## Directions for this task
Only the lines from the first line of the records through the line containing "Task: Click the eraser clear format icon" belong in the answer. Copy them exactly.

## Source material
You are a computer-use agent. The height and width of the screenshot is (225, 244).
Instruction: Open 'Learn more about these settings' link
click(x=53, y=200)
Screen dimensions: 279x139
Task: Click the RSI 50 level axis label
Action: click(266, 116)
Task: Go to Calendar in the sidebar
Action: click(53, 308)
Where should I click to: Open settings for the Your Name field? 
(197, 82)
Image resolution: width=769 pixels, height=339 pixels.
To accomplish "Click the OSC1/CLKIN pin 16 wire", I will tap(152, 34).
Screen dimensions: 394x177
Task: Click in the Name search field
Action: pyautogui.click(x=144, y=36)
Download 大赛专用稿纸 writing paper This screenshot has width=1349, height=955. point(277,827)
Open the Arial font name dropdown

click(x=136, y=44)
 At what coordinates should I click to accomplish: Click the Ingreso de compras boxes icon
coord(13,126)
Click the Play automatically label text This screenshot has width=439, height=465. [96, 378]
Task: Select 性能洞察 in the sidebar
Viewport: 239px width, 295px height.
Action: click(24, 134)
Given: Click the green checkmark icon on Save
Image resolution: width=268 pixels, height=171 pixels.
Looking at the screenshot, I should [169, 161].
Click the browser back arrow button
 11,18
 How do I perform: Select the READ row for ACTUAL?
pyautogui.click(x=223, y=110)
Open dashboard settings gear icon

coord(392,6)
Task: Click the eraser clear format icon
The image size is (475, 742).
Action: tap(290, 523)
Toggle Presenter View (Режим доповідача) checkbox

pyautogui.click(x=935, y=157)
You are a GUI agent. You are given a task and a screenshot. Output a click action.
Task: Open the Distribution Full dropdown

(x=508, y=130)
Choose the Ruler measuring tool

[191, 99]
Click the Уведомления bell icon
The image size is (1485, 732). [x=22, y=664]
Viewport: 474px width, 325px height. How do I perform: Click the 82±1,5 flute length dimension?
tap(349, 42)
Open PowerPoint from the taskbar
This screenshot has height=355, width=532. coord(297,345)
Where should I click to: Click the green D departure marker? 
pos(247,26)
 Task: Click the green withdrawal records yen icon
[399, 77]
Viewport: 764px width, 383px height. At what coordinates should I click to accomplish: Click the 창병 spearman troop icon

## Task result
You are a computer-use agent. The height and width of the screenshot is (225, 244).
Instruction: Open 'Learn more about these settings' link
click(x=53, y=200)
Screen dimensions: 279x139
Task: Click the RSI 50 level axis label
Action: click(266, 116)
Task: Go to Calendar in the sidebar
Action: click(53, 308)
Where should I click to: Open settings for the Your Name field? 
(197, 82)
Image resolution: width=769 pixels, height=339 pixels.
To accomplish "Click the OSC1/CLKIN pin 16 wire", I will tap(152, 34).
Screen dimensions: 394x177
Task: Click in the Name search field
Action: pyautogui.click(x=144, y=36)
Download 大赛专用稿纸 writing paper This screenshot has width=1349, height=955. point(277,827)
Open the Arial font name dropdown

click(x=136, y=44)
 At what coordinates should I click to accomplish: Click the Ingreso de compras boxes icon
coord(13,126)
Click the Play automatically label text This screenshot has width=439, height=465. [96, 378]
Task: Select 性能洞察 in the sidebar
Viewport: 239px width, 295px height.
Action: click(24, 134)
Given: Click the green checkmark icon on Save
Image resolution: width=268 pixels, height=171 pixels.
Looking at the screenshot, I should [169, 161].
Click the browser back arrow button
 11,18
 How do I perform: Select the READ row for ACTUAL?
pyautogui.click(x=223, y=110)
Open dashboard settings gear icon

coord(392,6)
Task: Click the eraser clear format icon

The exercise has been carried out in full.